ADDITIONAL INFORMATION AND WHERE TO FIND IT
In connection with the proposed merger, FirstEnergy filed a Registration Statement on Form S-4 with the SEC that includes a preliminary joint proxy statement of FirstEnergy and Allegheny and that also constitutes a preliminary prospectus of FirstEnergy. FirstEnergy and Allegheny will mail the definitive joint proxy statement/prospectus to their respective shareholders. FirstEnergy and Allegheny urge investors and shareholders to read the definitive joint proxy statement/prospectus regarding the proposed merger when it becomes available, as well as other documents filed with the SEC, because they will contain important information. You may obtain copies of all documents filed with the SEC regarding this proposed transaction, free of charge, at the SEC’s website (www.sec.gov). You may also obtain these documents, free of charge, from FirstEnergy’s website (www.firstenergycorp.com) under the tab “Investors” and then under the heading “Financial Information” and then under the item “SEC Filings.” You may also obtain these documents, free of charge, from Allegheny’s website (www.alleghenyenergy.com) under the tab “Investors” and then under the heading “SEC Filings.”

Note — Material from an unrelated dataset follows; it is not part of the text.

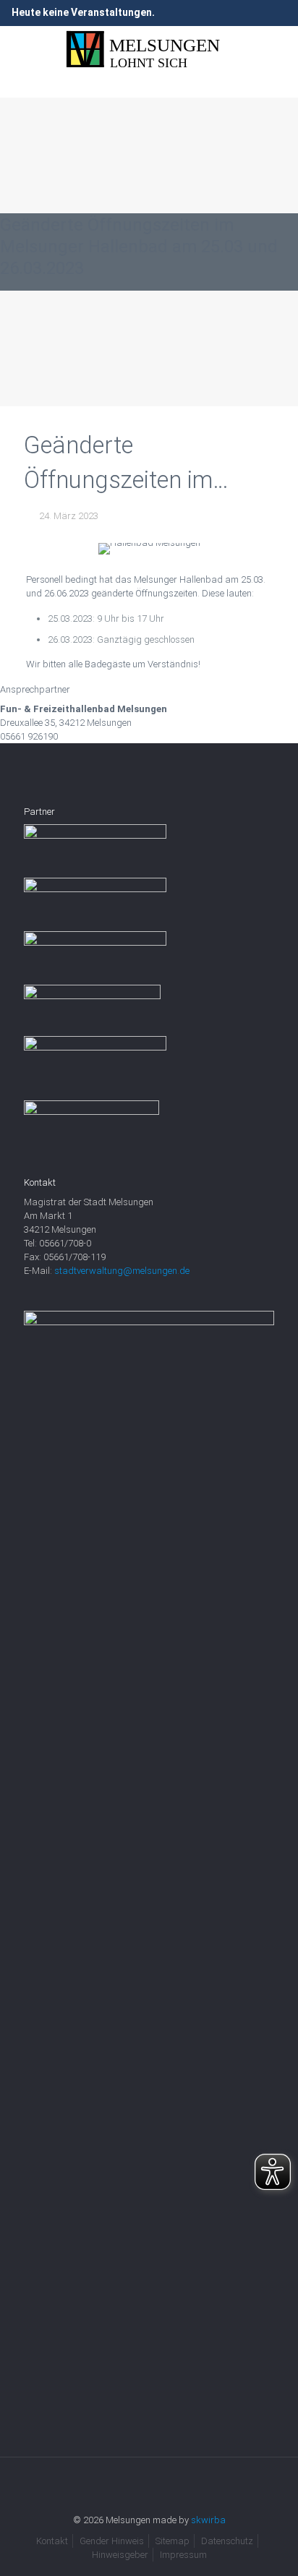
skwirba (208, 2520)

PARTICIPANTS IN THE MERGER SOLICITATION
FirstEnergy, Allegheny and their respective directors, executive officers and certain other members of management and employees may be soliciting proxies from FirstEnergy and Allegheny shareholders in favor of the merger and related matters. Information regarding the persons who may, under the rules of the SEC, be deemed participants in the solicitation of FirstEnergy and Allegheny shareholders in connection with the proposed merger is set forth in the preliminary joint proxy statement/prospectus contained in the above-referenced Registration Statement on Form S-4. You can find information about FirstEnergy’s executive officers and directors in its definitive proxy statement filed with the SEC in connection with its 2010 Annual Meeting of Shareholders and in its Annual Report on the Form 10-K filed with the SEC on February 19, 2010. You can find information about Allegheny’s executive officers and directors in its definitive proxy statement filed with the SEC in connection with its 2010 Annual Meeting of Stockholders and in its Annual Report on the Form 10-K filed with the SEC on March 1, 2010. Additional information about FirstEnergy’s executive officers and directors and Allegheny’s executive officers and directors can be found in the above-referenced Registration Statement on Form S-4. You can obtain free copies of these documents from FirstEnergy and Allegheny using the website information above.